The Roth IRA is a joke
Tom's $2,000 Roth IRA is almost an insult. It's like giving a drowning man a thimble. Roth IRAs are great if you have money to put in them. But they're capped at $7,000 a year — still not enough for most. For Tom, who probably can't spare $100 a month, the Roth is a symbol of a system designed for people with steady careers and white-collar benefits.
We've built a retirement system that works great for doctors and lawyers. For everyone else, it's a trap door.
The real scandal is that we know this. We've known it for decades. The shift from defined-benefit pensions to defined-contribution 401(k)s was a massive transfer of risk from employers to employees. And it happened just as wages stagnated and costs exploded. Tom didn't just fall through the cracks. The cracks were engineered.
What can Tom do now?
The honest answer: not much. He can work longer — but his body is already failing. He can move somewhere cheaper — but that means leaving his support network. He can rely on Social Security — but that's a threadbare safety net. The Moneyist will tell him to save aggressively, invest in index funds, and maybe get a roommate. That's not advice. That's a prayer.

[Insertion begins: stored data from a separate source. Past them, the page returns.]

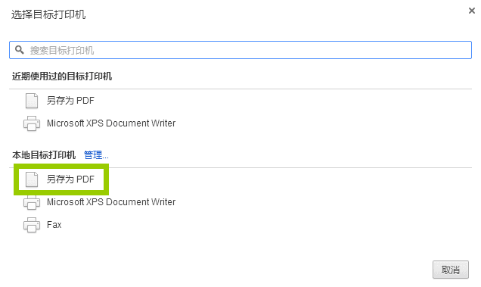Click the 近期使用过的目标打印机 section heading
This screenshot has width=481, height=287.
click(62, 76)
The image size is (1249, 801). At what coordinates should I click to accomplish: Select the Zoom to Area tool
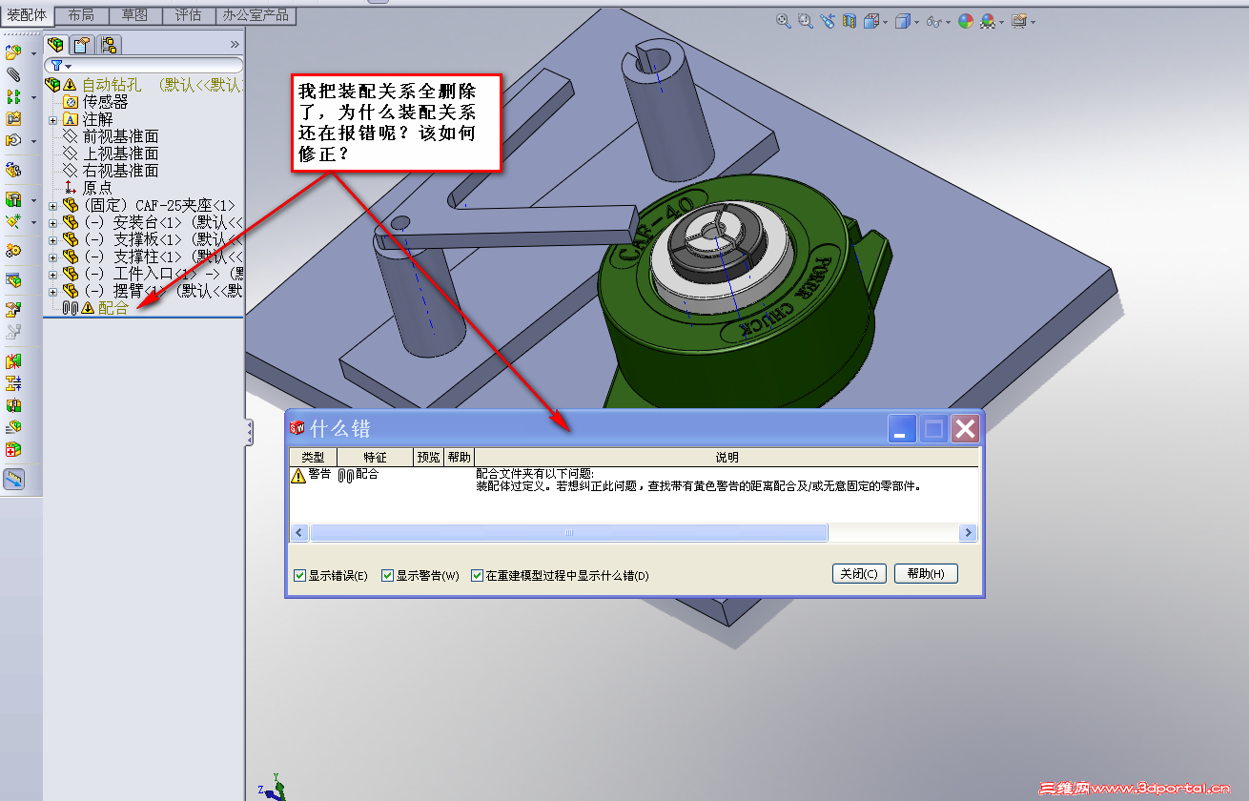[805, 20]
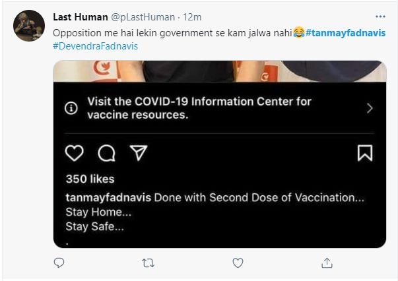Open the Last Human profile avatar

[29, 26]
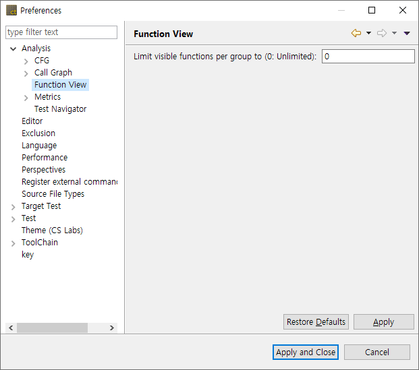This screenshot has width=419, height=370.
Task: Select the Theme (CS Labs) item
Action: 52,230
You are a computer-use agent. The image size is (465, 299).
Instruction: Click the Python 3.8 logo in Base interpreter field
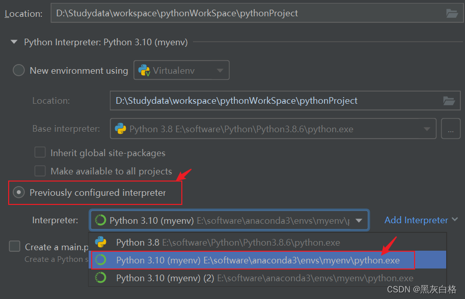click(x=120, y=129)
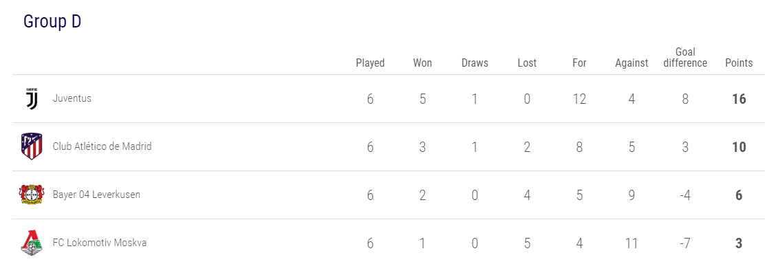Click the Lost column header
The width and height of the screenshot is (780, 275).
point(527,63)
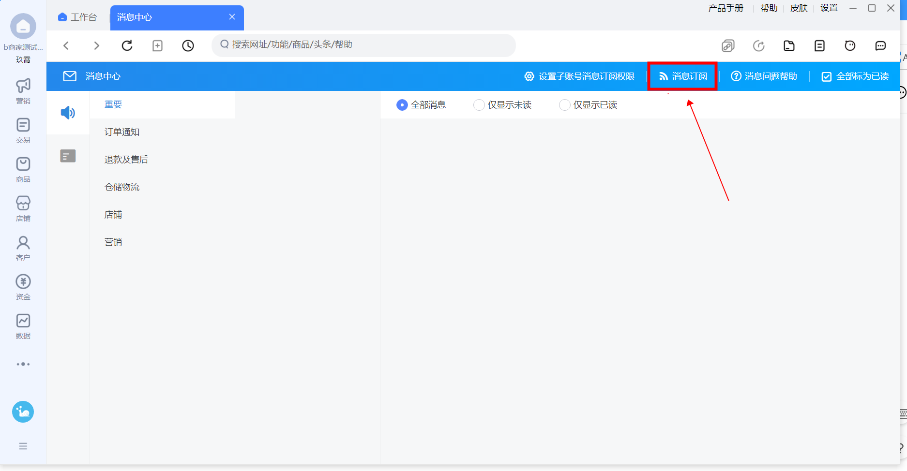This screenshot has height=471, width=907.
Task: Open the 店铺 sidebar icon
Action: pyautogui.click(x=23, y=209)
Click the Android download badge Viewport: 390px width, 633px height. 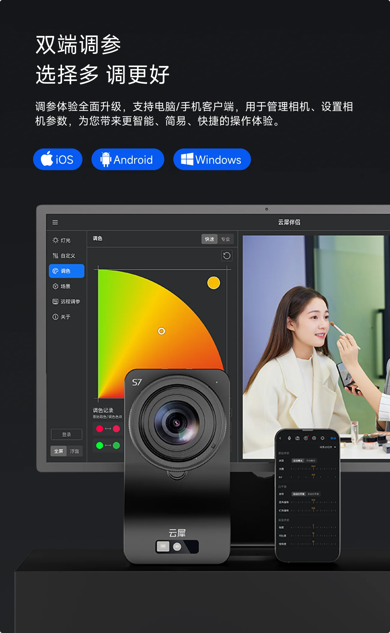click(x=128, y=159)
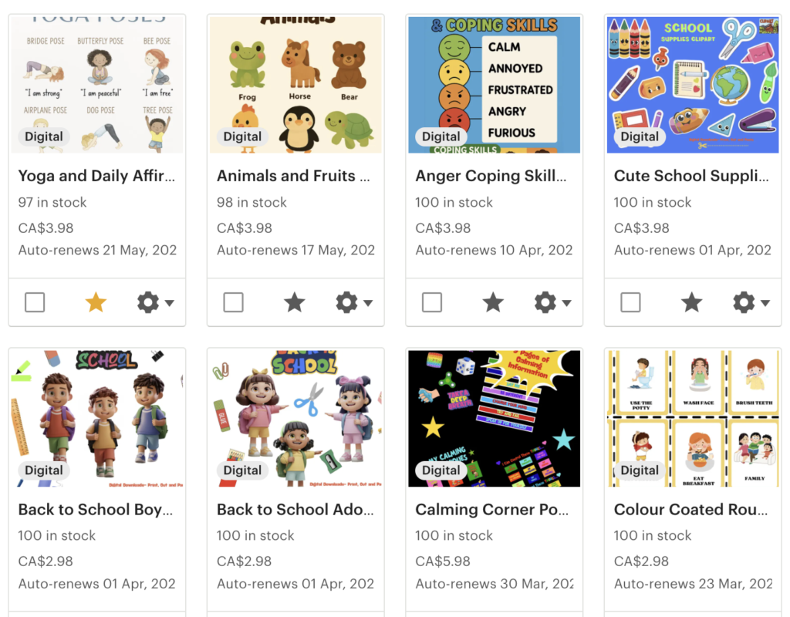Open the Anger Coping Skills thumbnail image
This screenshot has height=617, width=790.
point(495,85)
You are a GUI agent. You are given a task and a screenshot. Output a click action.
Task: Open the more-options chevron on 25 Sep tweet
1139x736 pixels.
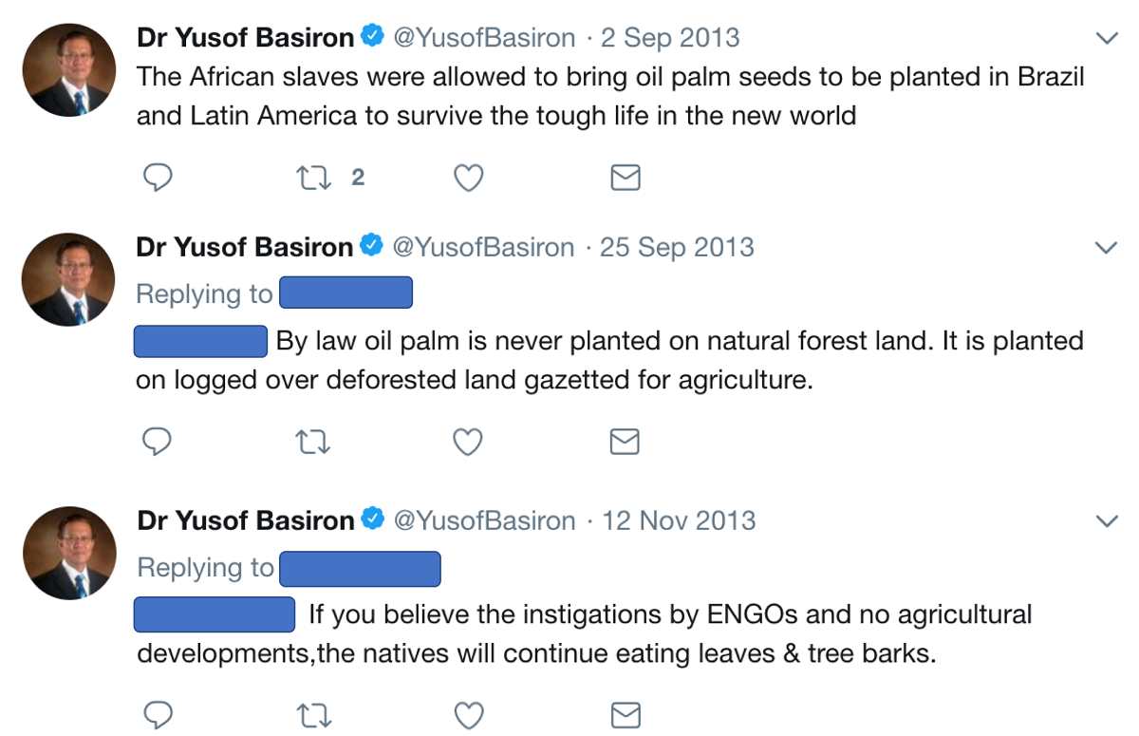1106,249
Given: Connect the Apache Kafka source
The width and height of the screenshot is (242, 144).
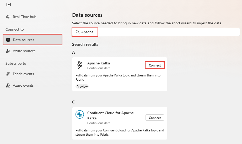Looking at the screenshot, I should click(155, 65).
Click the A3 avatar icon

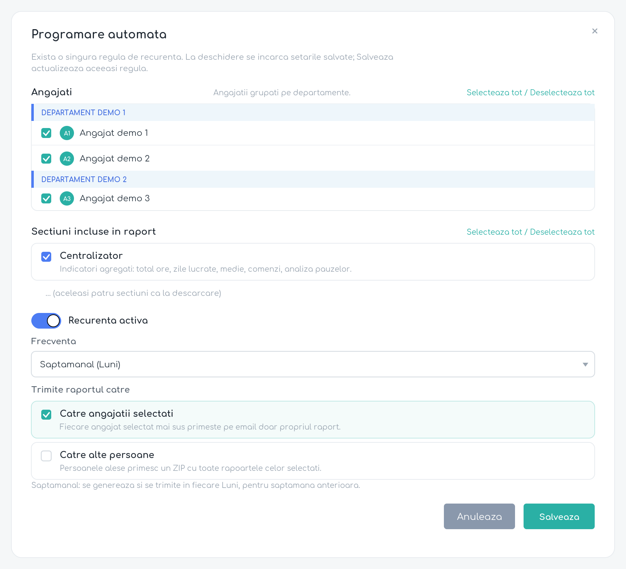(x=67, y=198)
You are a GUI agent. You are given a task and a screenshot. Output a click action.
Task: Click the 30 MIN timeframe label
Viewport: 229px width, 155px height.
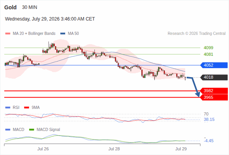pos(29,7)
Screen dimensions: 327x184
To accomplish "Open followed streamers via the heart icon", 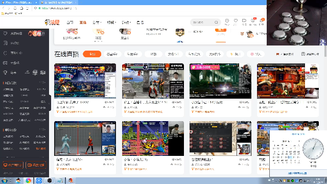I will pos(236,20).
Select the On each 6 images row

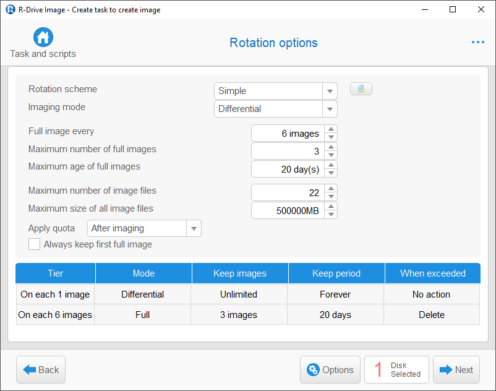248,315
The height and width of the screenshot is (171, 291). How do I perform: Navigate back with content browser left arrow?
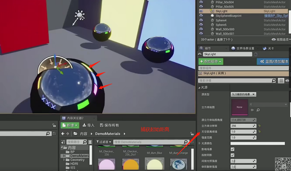63,134
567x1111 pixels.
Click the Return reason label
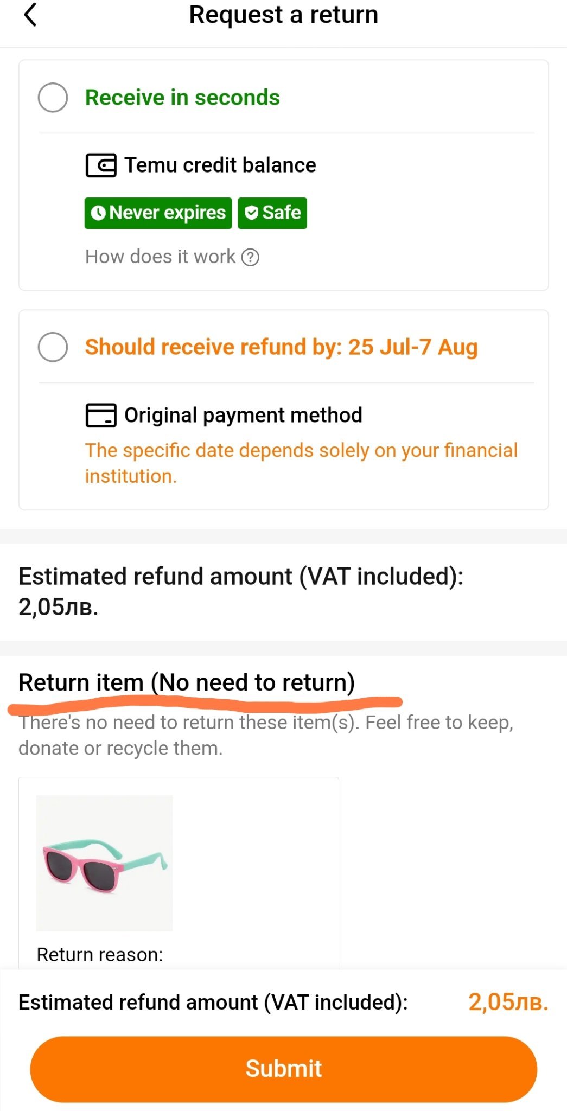[x=100, y=954]
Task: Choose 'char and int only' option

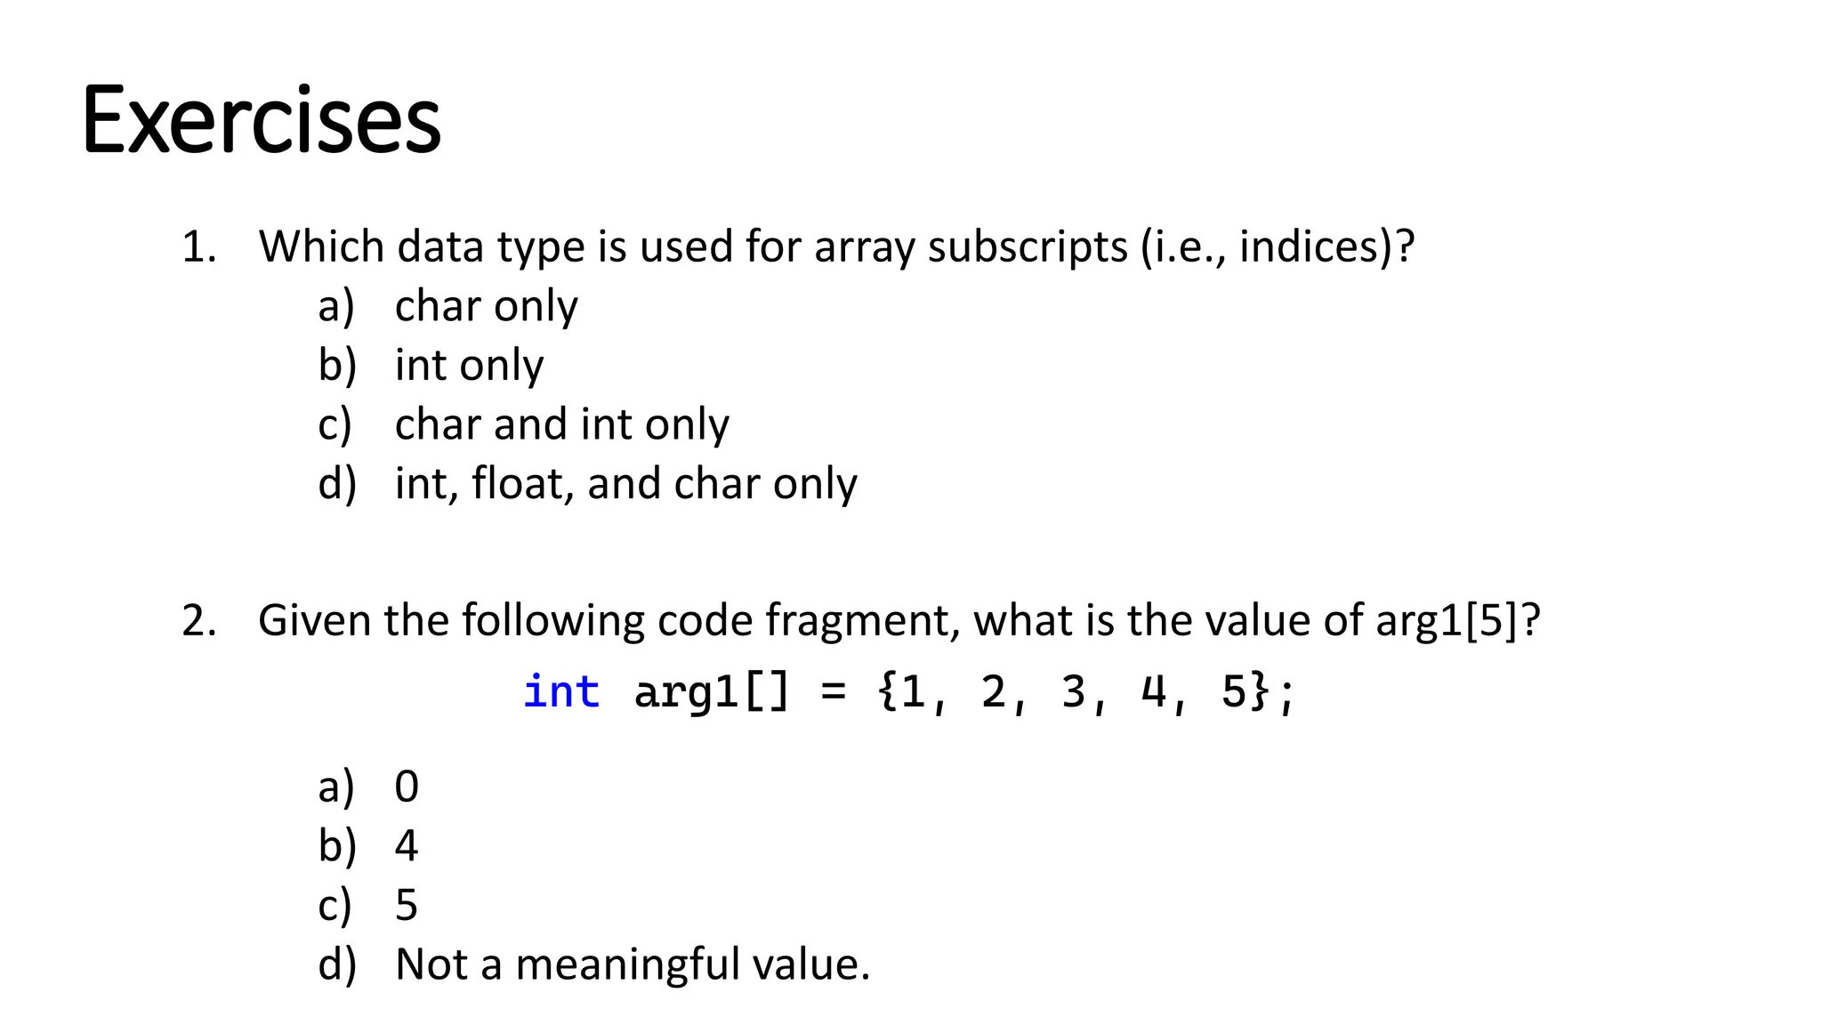Action: click(561, 424)
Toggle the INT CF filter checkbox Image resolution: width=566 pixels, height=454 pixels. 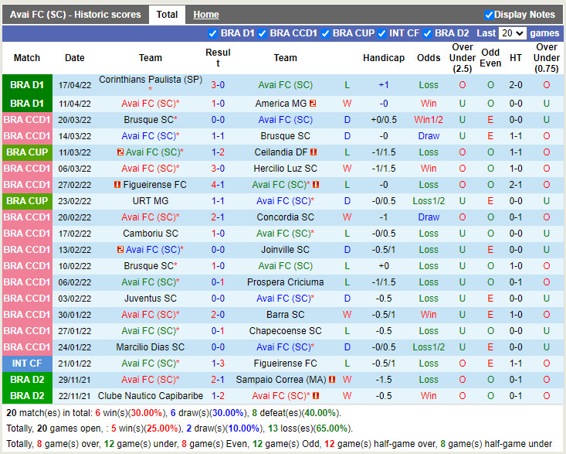point(382,33)
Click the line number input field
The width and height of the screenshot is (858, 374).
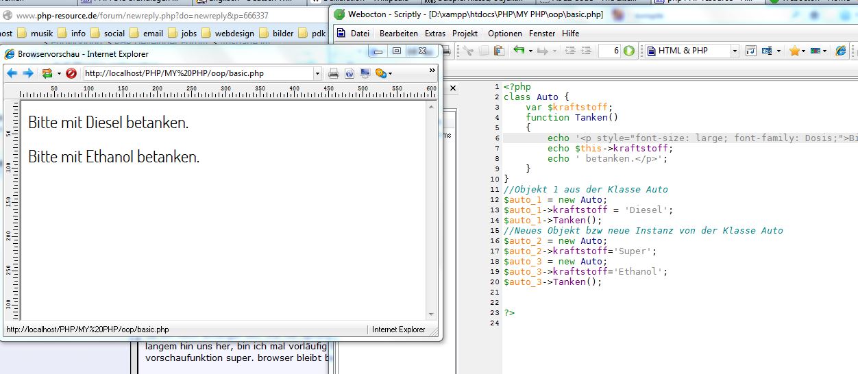[x=609, y=51]
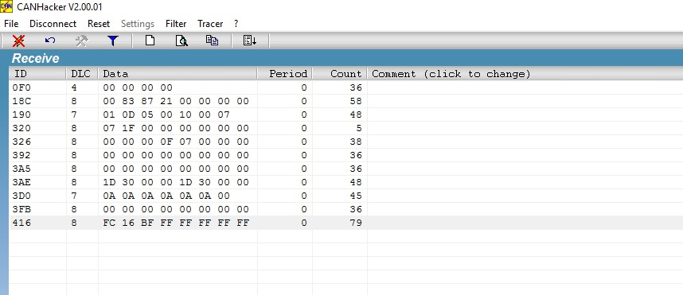This screenshot has height=295, width=683.
Task: Open the File menu
Action: click(11, 24)
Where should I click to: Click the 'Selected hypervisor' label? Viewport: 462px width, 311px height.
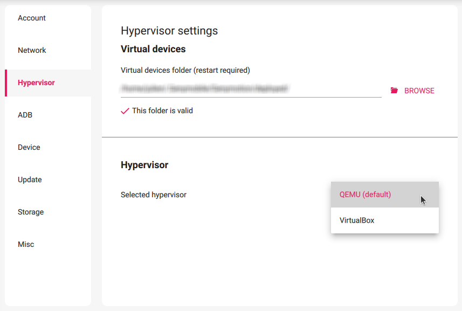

Tom's best bet is to get politically active. Vote for candidates who talk about expanding Social Security, creating a public option for retirement accounts, or — god forbid — bringing back pensions. But that's a long shot when you're exhausted from double shifts.
The bigger picture
Tom is a mirror. If you're 30 and think you're safe, look at him. A divorce, a medical crisis, a recession — any of those can wipe out a decade of savings. The middle class is one bad break from Tom's reality. And the safety net? It's a trampoline with holes.
We need to stop pretending that personal responsibility is the answer. It's not. The answer is collective action — higher Social Security benefits, universal retirement accounts, healthcare that doesn't bankrupt you, and wages that actually let you save. Until we have that, Tom's story is the future for millions.
So, Tom, if you're reading this: I'm sorry. I'm sorry we let you down. You did everything right — you showed up, you worked hard, you didn't quit. But the system quit on you. And that's not your fault. It's ours.